Does Your Conduct Contradict or Confirm Your Faith in God?

“…Not pilfering, but showing all good faith, so that in everything they may adorn the doctrine of God our Savior.” (Titus 2:10)

Christianity is not a list of dos and don’ts or an intellectual belief in the tenets of the Christian faith.

True faith is having a personal relationship with God through the person of Jesus Christ. We have been born again to a living hope, a relationship with the risen Savior who lives in and through the life of each believer.
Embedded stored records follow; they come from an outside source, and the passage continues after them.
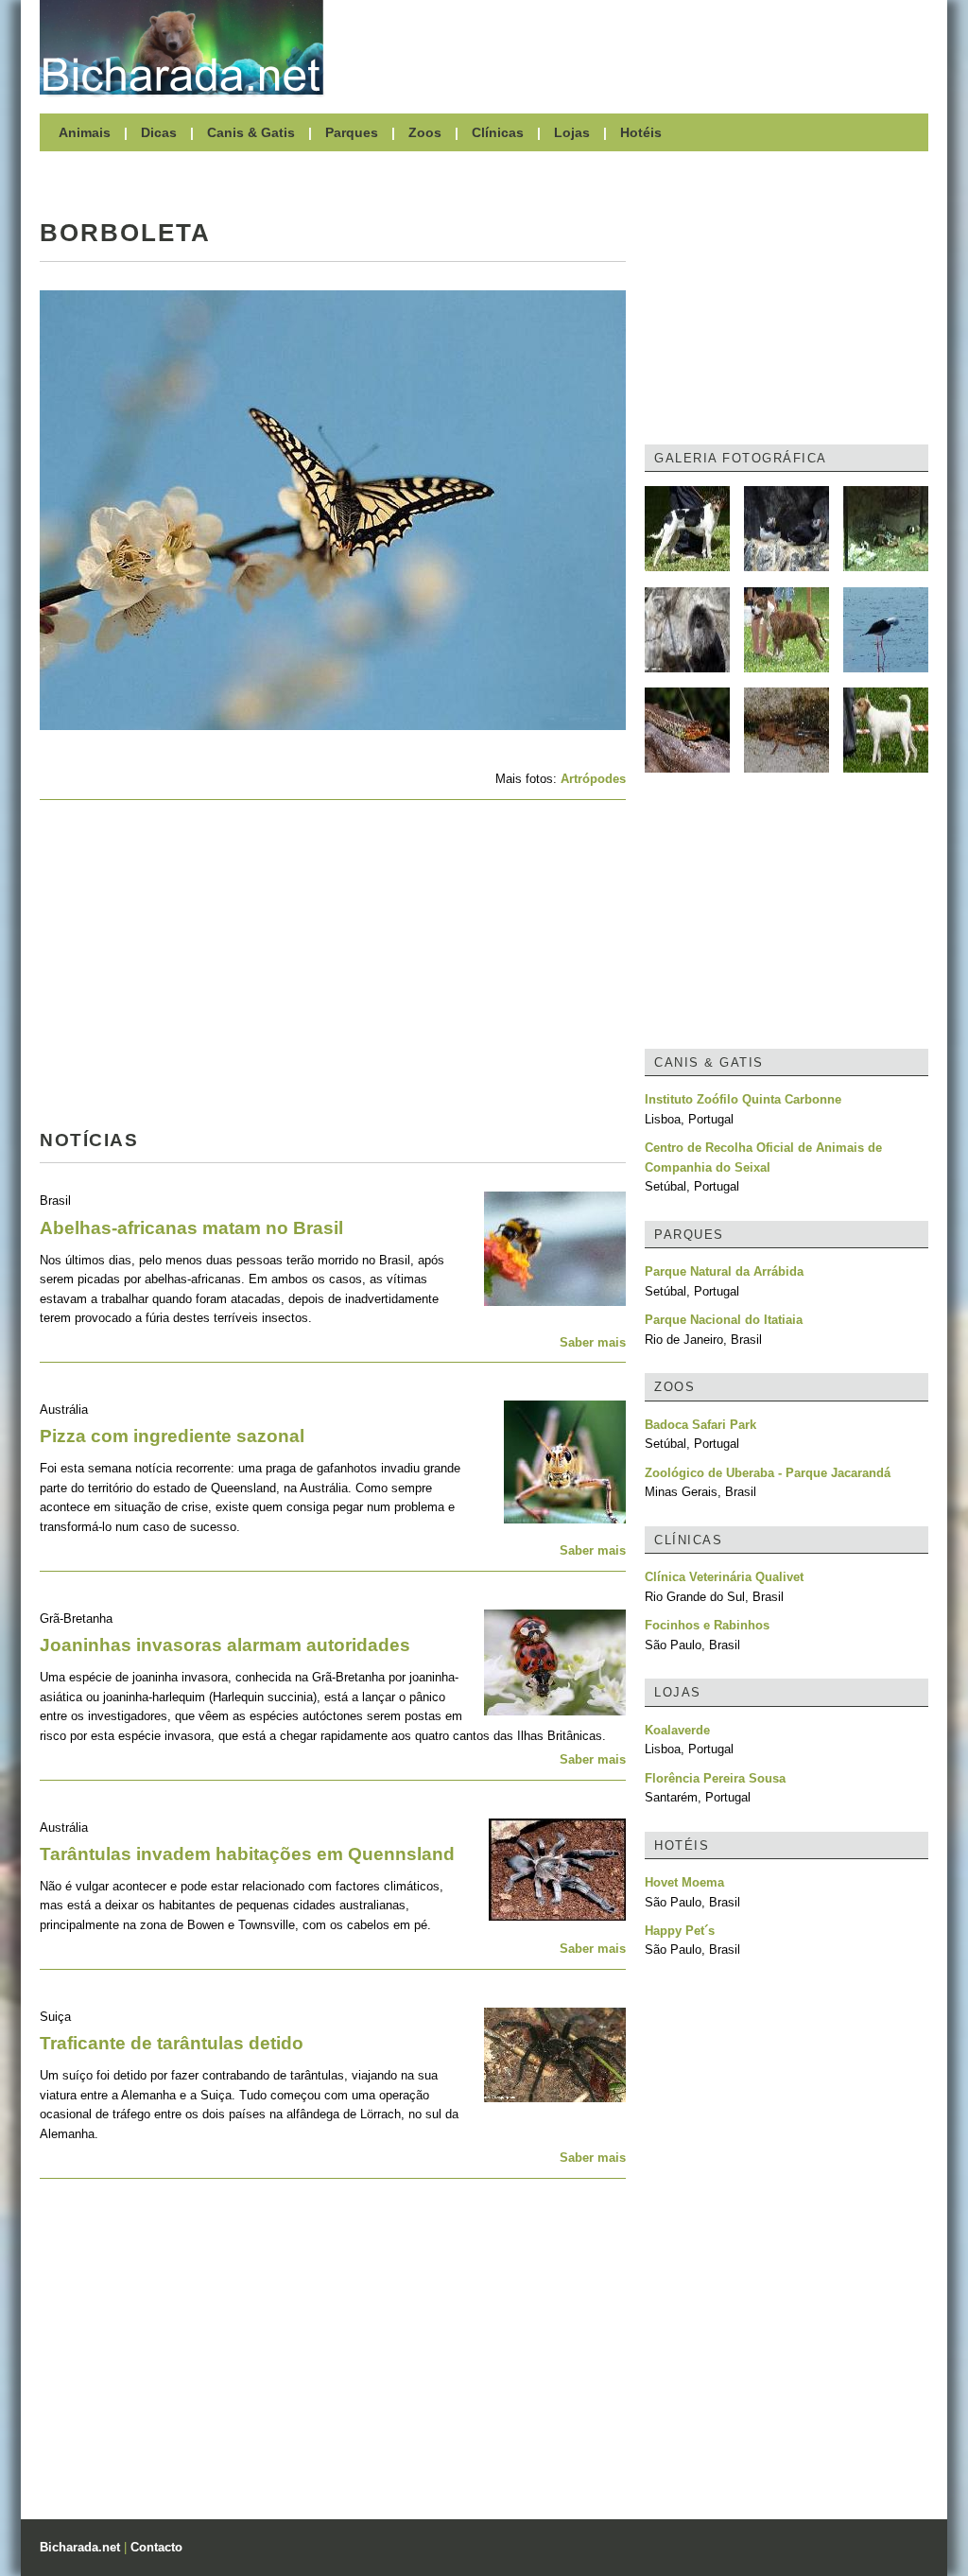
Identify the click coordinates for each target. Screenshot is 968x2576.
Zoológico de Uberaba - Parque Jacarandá (767, 1473)
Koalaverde (677, 1730)
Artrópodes (593, 779)
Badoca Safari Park (700, 1425)
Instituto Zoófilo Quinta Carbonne (743, 1099)
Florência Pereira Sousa (715, 1778)
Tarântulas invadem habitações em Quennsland (247, 1854)
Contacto (156, 2547)
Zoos (424, 132)
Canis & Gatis (251, 132)
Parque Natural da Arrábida (724, 1271)
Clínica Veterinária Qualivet (724, 1577)
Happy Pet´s (680, 1930)
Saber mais (593, 1342)
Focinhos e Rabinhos (707, 1625)
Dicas (159, 132)
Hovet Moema (684, 1882)
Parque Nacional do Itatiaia (724, 1320)
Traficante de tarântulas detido (171, 2043)
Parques (351, 132)
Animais (85, 132)
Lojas (572, 132)
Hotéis (641, 132)
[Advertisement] (635, 47)
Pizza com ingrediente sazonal (172, 1436)
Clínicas (498, 132)
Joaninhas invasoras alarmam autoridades (225, 1645)
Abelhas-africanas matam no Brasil (191, 1228)
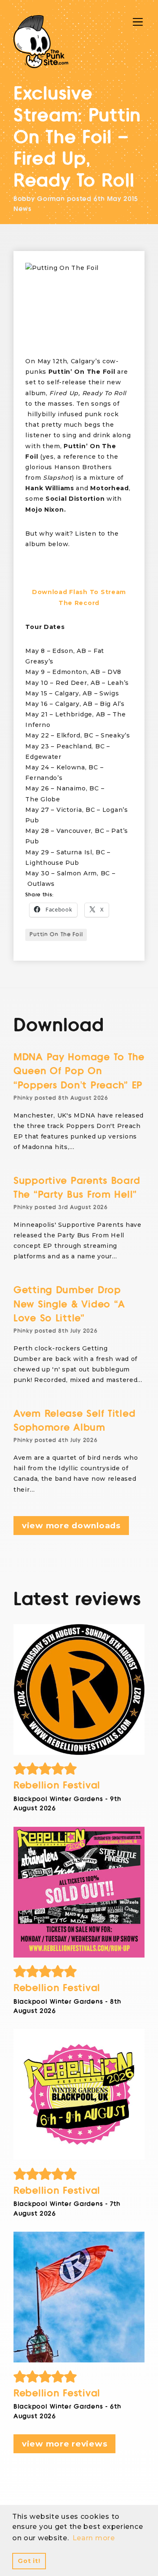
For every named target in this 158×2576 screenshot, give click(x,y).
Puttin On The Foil (56, 934)
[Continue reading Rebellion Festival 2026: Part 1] (79, 2297)
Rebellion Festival (56, 1785)
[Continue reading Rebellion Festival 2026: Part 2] (79, 2094)
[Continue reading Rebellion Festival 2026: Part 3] (79, 1892)
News (22, 209)
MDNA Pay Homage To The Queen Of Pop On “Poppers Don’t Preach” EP (79, 1071)
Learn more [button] (93, 2538)
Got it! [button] (29, 2561)
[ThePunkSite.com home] (40, 41)
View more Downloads (71, 1525)
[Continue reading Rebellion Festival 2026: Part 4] (79, 1689)
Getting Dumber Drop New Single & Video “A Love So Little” (69, 1304)
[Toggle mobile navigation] (138, 22)
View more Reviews (64, 2444)
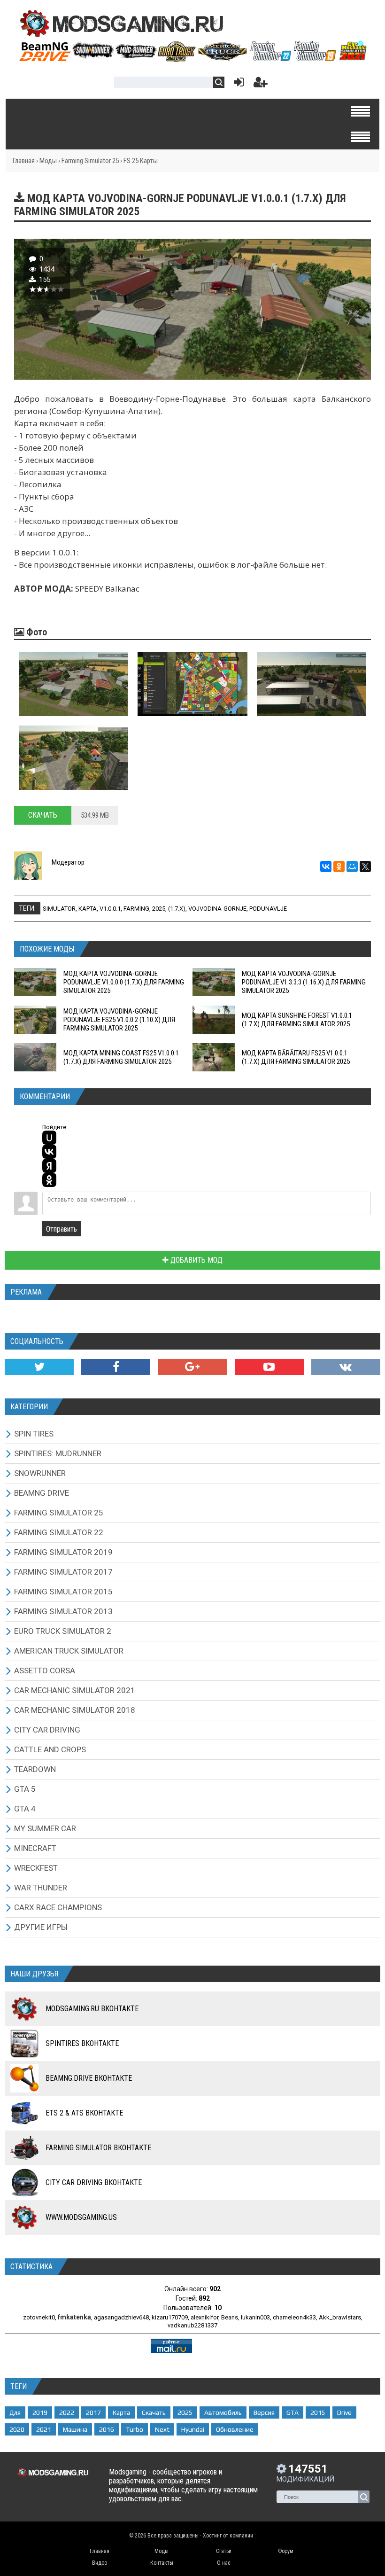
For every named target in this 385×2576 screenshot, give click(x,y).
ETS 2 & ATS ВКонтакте (84, 2112)
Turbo (134, 2429)
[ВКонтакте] (325, 866)
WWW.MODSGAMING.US (81, 2217)
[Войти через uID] (49, 1138)
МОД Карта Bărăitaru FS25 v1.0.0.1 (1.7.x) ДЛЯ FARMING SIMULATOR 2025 (296, 1057)
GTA (292, 2412)
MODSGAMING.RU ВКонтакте (92, 2008)
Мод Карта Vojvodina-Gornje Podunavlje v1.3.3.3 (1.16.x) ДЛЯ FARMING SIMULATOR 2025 (304, 982)
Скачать (42, 815)
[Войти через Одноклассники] (49, 1180)
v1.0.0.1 (110, 908)
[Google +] (192, 1367)
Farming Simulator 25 (90, 160)
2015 (317, 2412)
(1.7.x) (176, 908)
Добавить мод (196, 1260)
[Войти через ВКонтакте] (49, 1152)
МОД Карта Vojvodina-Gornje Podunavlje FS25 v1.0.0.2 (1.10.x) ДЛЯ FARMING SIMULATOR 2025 (119, 1019)
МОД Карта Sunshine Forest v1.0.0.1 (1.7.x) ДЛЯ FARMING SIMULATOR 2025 (297, 1019)
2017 (93, 2412)
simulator (59, 908)
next (162, 2429)
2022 (66, 2412)
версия (264, 2412)
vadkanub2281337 (192, 2325)
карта (87, 908)
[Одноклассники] (339, 866)
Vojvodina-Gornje (217, 908)
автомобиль (223, 2412)
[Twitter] (39, 1367)
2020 (16, 2429)
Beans (229, 2317)
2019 (39, 2412)
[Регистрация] (260, 84)
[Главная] (192, 58)
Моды (48, 160)
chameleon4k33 (294, 2317)
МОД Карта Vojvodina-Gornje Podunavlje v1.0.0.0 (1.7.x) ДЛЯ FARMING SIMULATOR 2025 (123, 982)
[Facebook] (115, 1367)
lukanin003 (255, 2317)
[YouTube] (269, 1367)
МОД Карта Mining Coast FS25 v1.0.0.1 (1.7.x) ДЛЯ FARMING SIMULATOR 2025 (121, 1057)
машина (75, 2429)
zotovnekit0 (39, 2317)
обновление (235, 2429)
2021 (43, 2429)
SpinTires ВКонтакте (82, 2043)
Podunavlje (268, 908)
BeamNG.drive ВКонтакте (89, 2078)
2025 (158, 908)
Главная (24, 160)
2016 (106, 2429)
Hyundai (192, 2429)
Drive (344, 2412)
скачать (154, 2412)
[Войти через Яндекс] (49, 1166)
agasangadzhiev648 (121, 2317)
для (15, 2412)
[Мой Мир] (352, 866)
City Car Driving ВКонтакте (94, 2182)
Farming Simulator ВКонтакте (98, 2147)
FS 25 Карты (140, 160)
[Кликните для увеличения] (73, 684)
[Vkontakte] (345, 1367)
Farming (136, 908)
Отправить (61, 1229)
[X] (365, 866)
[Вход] (237, 84)
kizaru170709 (170, 2317)
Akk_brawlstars (340, 2317)
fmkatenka (74, 2317)
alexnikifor (204, 2317)
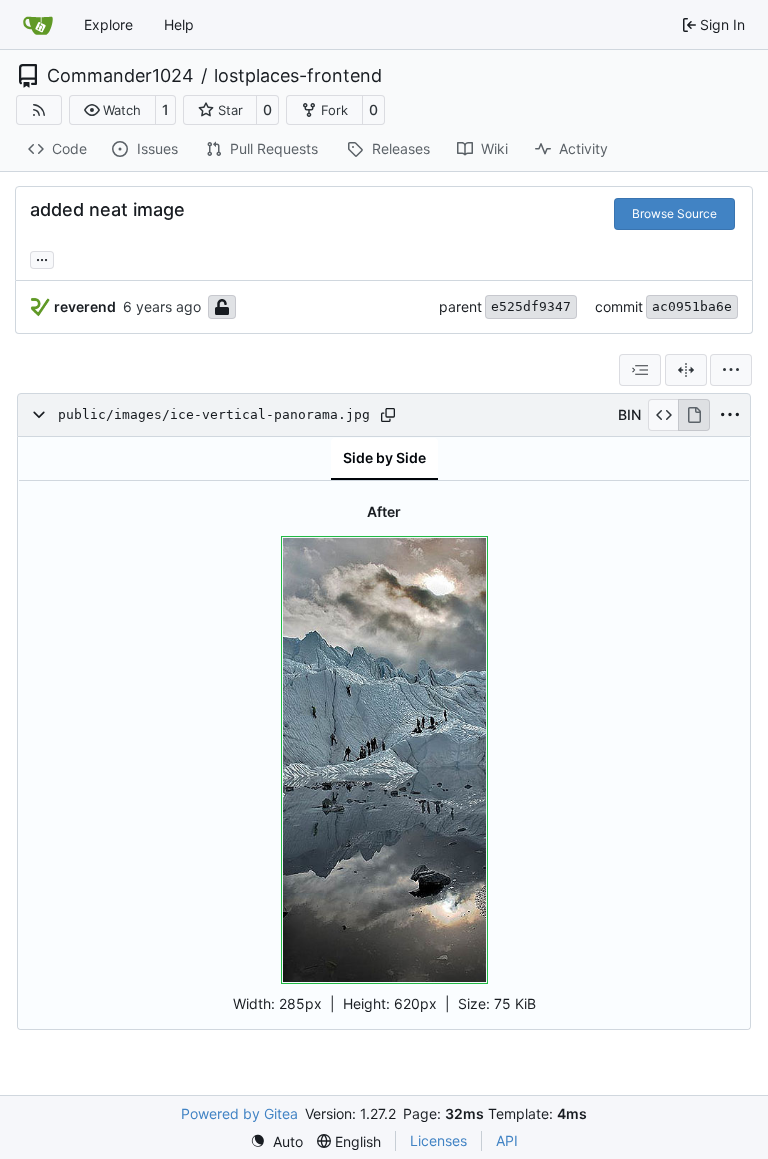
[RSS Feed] (39, 110)
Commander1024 (120, 76)
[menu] (731, 370)
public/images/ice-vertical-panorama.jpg (214, 414)
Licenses (438, 1140)
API (507, 1140)
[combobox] (640, 370)
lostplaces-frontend (298, 76)
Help (179, 24)
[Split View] (686, 370)
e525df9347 (531, 306)
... (42, 257)
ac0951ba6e (692, 306)
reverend (85, 306)
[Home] (38, 25)
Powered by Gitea (239, 1113)
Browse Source (674, 213)
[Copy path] (388, 415)
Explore (108, 24)
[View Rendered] (694, 415)
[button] (112, 110)
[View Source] (663, 415)
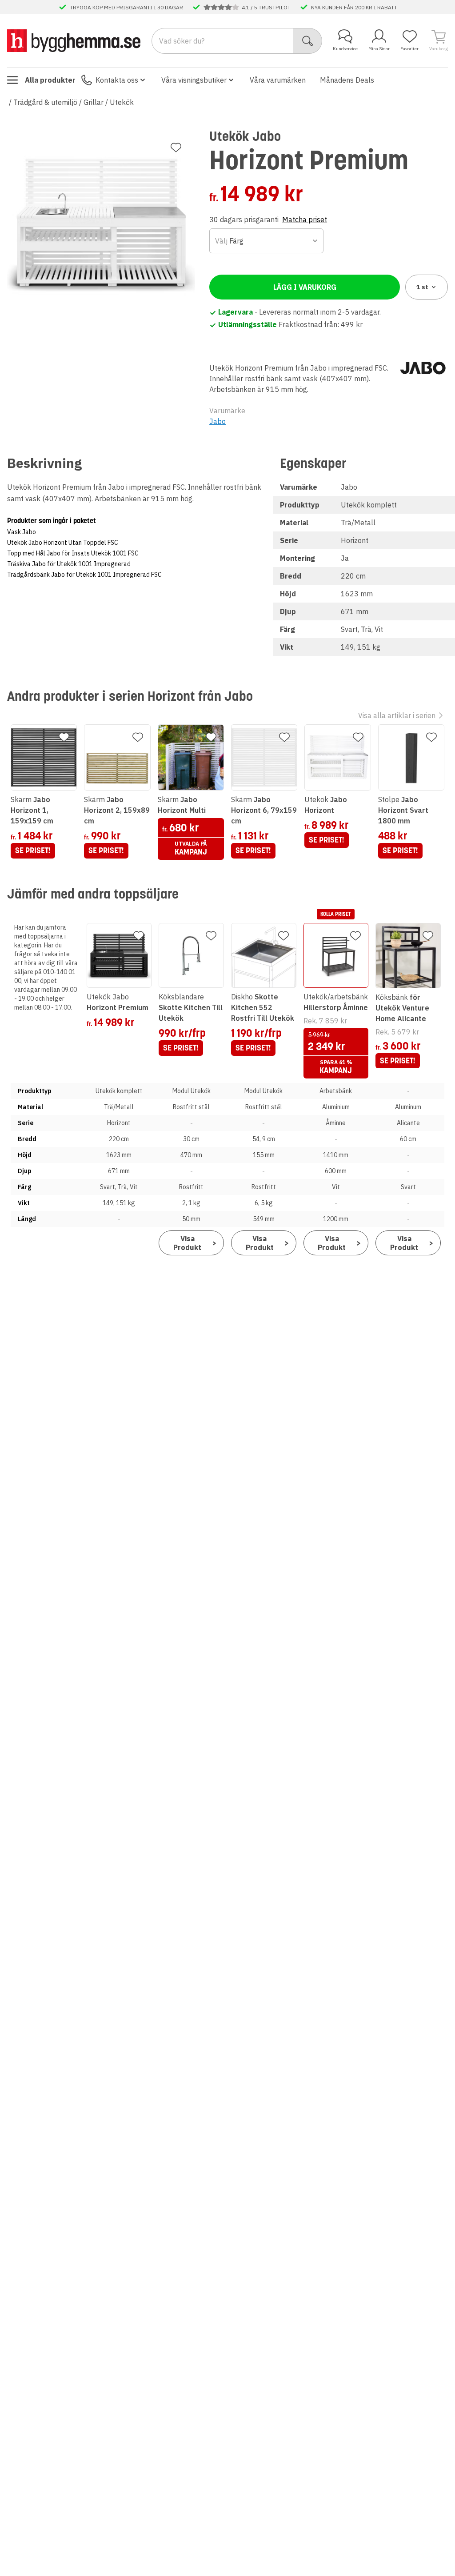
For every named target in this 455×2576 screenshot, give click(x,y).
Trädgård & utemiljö (45, 102)
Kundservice (345, 49)
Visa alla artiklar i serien (396, 715)
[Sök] (307, 41)
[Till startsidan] (73, 40)
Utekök (122, 102)
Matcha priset (304, 219)
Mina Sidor (379, 49)
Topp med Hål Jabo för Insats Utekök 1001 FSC (73, 553)
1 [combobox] (422, 287)
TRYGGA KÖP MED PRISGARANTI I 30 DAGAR (126, 7)
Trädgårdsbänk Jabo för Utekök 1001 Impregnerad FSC (84, 575)
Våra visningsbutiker (194, 80)
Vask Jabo (21, 532)
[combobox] (266, 240)
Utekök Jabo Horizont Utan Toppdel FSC (62, 543)
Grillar (94, 102)
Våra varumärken (278, 80)
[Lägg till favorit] (176, 147)
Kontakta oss (117, 80)
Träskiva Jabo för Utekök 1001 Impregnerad (69, 564)
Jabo (217, 421)
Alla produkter (50, 80)
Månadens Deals (347, 80)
That being the case, Scripture exhorts us to be good examples of the relationship we proclaim:

Let your manner of life be worthy of the gospel of Christ, so that whether I come and see you or am absent, I may hear of you that you are standing firm in one spirit, with one mind striving side by side for the faith of the gospel…” (Philippians 1:27)

If we are to be effective representatives of Christianity, our conduct cannot contradict what we say we believe in.

We live in a difficult environment, and it is critical to work at staying away from every form of evil. In fact, we are told to live “blameless and pure, children of God without fault in a warped and crooked generation. Then you will shine among them like stars in the sky.” (Philippians 2:15)

But, everyone else is doing it, so it must be okay. Right?

Wrong. God’s view is usually the direct opposite of what the world says is okay. Our goal is to please and delight an audience of One. That audience is God himself. The world’s opinion does not count.

Here are two excellent Bible verses to help us remember how different God’s wisdom and the wisdom of the world are:

Where is the wise person? Where is the teacher of the law? Where is the philosopher of this age? Has not God made foolish the wisdom of the world?” (1 Corinthians 1:20)

For the wisdom of this world is foolishness in God’s sight. As it is written: “He catches the wise in their craftiness…” (1 Corinthians 3:19)

The more we read the Word of God, the more we realize the truth of these statements. As we allow the transforming work of the Word to fill our spirit, we become people who “adorn the doctrine of God.”

Today, ask yourself:

Am I good advertisement for the kingdom of God by the way I act, talk, and treat others?